4.3. Results from the Comparison of Models A, B, and C

This section analyzes and compares research models based on Table 6 (results from PLS-SEM).

Table 6 summarizes relationships and direct effects on endogenous variables in each of the models and results from the evaluation of the three models through the PLS method.

Firstly, this table shows significant results of direct effects transferred from evidence shown in Table 5. Next, it shows explained variances of endogenous variables (R2), along with the contributions of the direct effects of each of their immediate antecedent variables or predictor variables to these explained variances. R2 indicates the amount of variance of the construct that is explained by the model. Although Falk and Miller (1992) set at 0.1 the critical value of R2, levels from 0.19, 0.33 and 0.67 are considered weak, moderate and substantial levels, respectively (Chin, 1998b). For comparison purposes, it is worth observing changes in the R2 indicator, to determine whether the influence of a particular latent variable on a dependent construct has a substantial impact. These R2 changes are calculated based on the relevance of the effect (f2) (Chin, 1998b). Likewise, Q2 indicators of endogenous constructs are reported. When these indicators are greater than zero, they indicate predictive relevance of the structural model for that particular construct. The GoF criterion represents a measure of overall fit of the PLS path model, which ranges between 0 and 1. Although there is no consensus on a cut-off value, (i.e., the greater than 0, the better fit), Wetzels et al. (2009) establish the following reference values for the fit size to comprehensively validate the model: GoFsmall = 0.1, GoFmedium = 0.25, GoFlarge = 0.36, in line with the effect sizes recommended for R2 by Cohen (1988) (small: 0.02; medium: 0.13; large: 0.26). Similarly, 0.02, 0.15, and 0.35 f2 levels can be considered as indicating a small, medium or large effect (respectively) of a latent predictor variable at the structural level (Chin, 1998b).
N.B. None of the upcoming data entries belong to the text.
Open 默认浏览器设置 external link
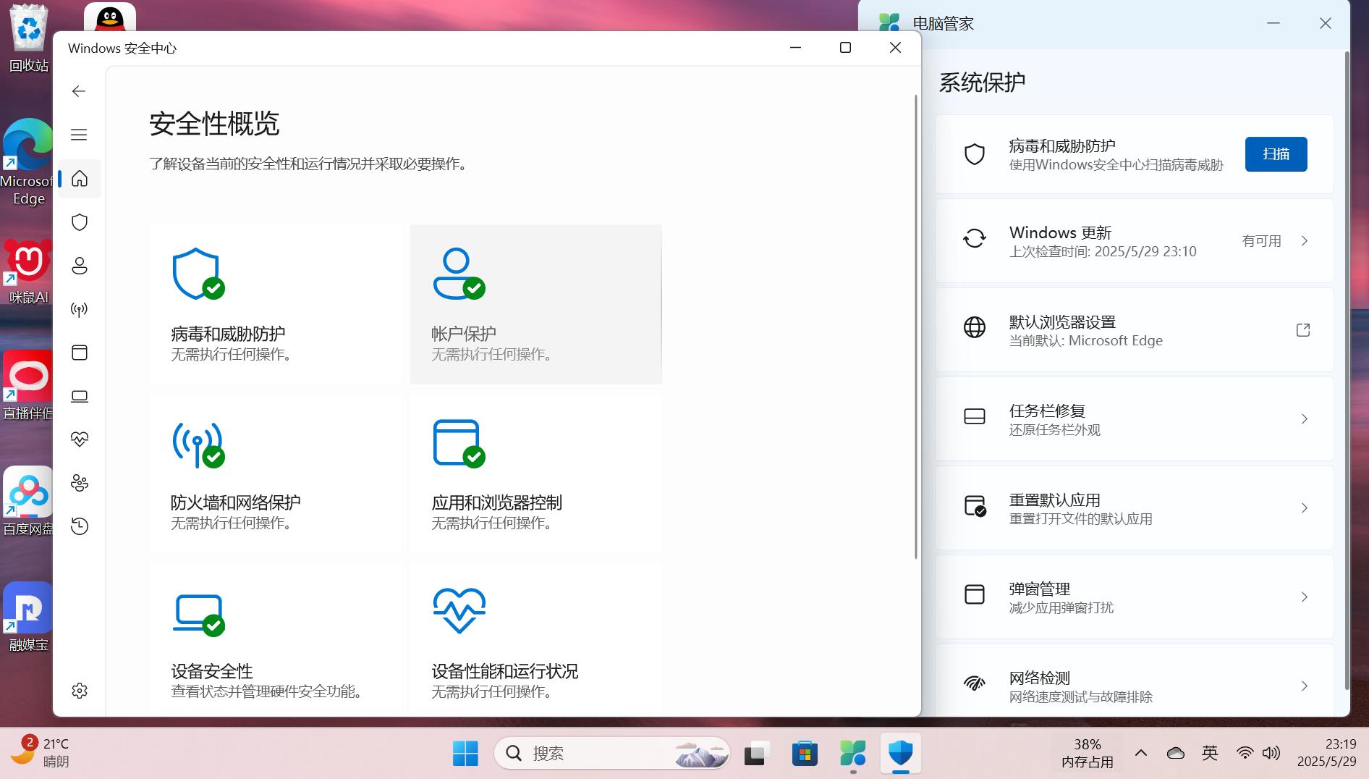Screen dimensions: 1369x779 [1302, 330]

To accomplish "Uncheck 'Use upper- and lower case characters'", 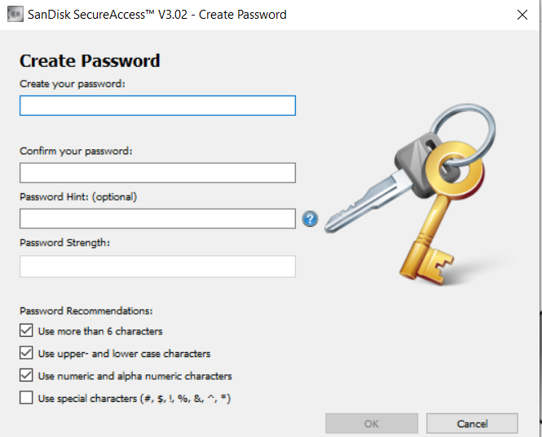I will [x=26, y=354].
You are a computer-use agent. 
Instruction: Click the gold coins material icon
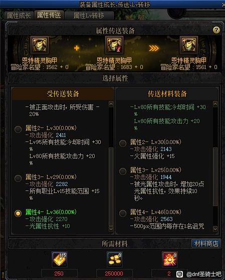(115, 260)
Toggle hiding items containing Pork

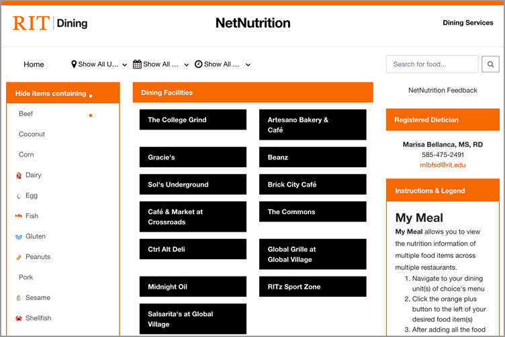click(26, 277)
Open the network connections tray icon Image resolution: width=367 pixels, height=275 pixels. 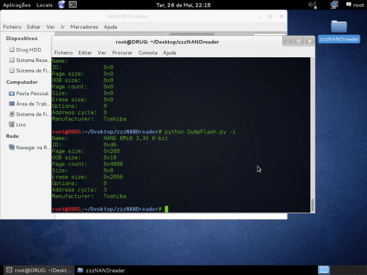point(334,5)
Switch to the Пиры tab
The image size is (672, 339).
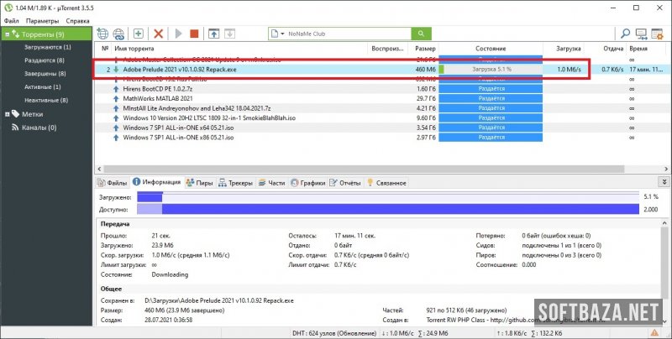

These f2 indices, along with Q2 test and GoF criterion, allow comparing the different alternative models A, B, and C.

In view of the above results, the first observation is as follows: in general, based on an initial model with acceptable values (Model A), all parameters progressively improve (i.e., increase) from Model A to B, from B to C and therefore, from A to C, which is the most important increase. In other words, Model B is better than Model A, and Model C is better than Model B and much better than Model A. Not only Model C is the best model, but it also presents excellent values of structural assessment, as discussed below.

All three models present high levels of R2 for all endogenous variables, where performance reaches the highest value (substantial) in Model C. The same applies to Q2 values of the dependent variable (performance): all Q2 values are greater than 0, where Model C reaches the highest value, thus becoming the model with the greatest predictive relevance for performance. And the same applies to GoF values, which are higher than 0.36 (cut-off value for large R2 effect sizes) in the three models, where Model C is the model that presents the best overall fit. When the model does not include mediators (Model A), R2 (0.33), Q2 (0.18) and GoF (0.49) are acceptable. When the mediating variable ACAP (Model B) is included, the explained variance of performance increases from 33 to 53.9%, with a wide significance of the effect (f2 = 0.46), which involves a significant improvement. Q2 values of performance also improve, increasing from 0.18 to 0.44, as well as GoF values, increasing from 0.49 to 0.62. When including the two mediating variables (ACAP and innovative capacity) (Model C), Q2 values of performance increase from 0.44 to 0.65, as well as GoF: 0.62 to 0.67. When including the second mediating variable (innovative capacity), ACAP transfers a part of its direct effect to performance through innovative capacity. This explains the greater amount of performance variance than before including innovative capacity. Regarding the explained variance of ACAP on performance, it decreases from 58.3% in Model B to 24.5% in Model C, although innovative capacity emerges here as a new net contribution (52.6%), much higher than the explained variance of performance. Similarly, although the R2 of the ACAP in Model C is slightly smaller than that in Model B, it does not yield a significant f2, implying that the importance of this decrease is small and insignificant. In contrast, the explained variance of performance increases from 53.9% to 77.8%, with a very wide significance of the effect (f2 = 1.08), which involves a substantial improvement.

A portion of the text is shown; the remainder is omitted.